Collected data
#####

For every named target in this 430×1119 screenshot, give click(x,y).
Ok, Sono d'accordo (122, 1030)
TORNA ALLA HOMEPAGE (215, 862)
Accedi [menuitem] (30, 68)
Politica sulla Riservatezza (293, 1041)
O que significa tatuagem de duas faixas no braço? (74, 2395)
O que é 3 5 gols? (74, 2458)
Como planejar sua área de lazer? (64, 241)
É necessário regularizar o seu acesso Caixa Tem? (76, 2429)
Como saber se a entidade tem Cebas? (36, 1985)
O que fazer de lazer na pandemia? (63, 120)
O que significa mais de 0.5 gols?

#####

▶ [Activity] Set down nothing but the lines from the one containing "O que é 3 5 gols? (74, 2458)" through the end of the entries above, exactly as written, both ends counted.

▶ [Output for this task]
O que é 3 5 gols? (74, 2458)
Como planejar sua área de lazer? (64, 241)
É necessário regularizar o seu acesso Caixa Tem? (76, 2429)
Como saber se a entidade tem Cebas? (36, 1985)
O que fazer de lazer na pandemia? (63, 120)
O que significa mais de 0.5 gols?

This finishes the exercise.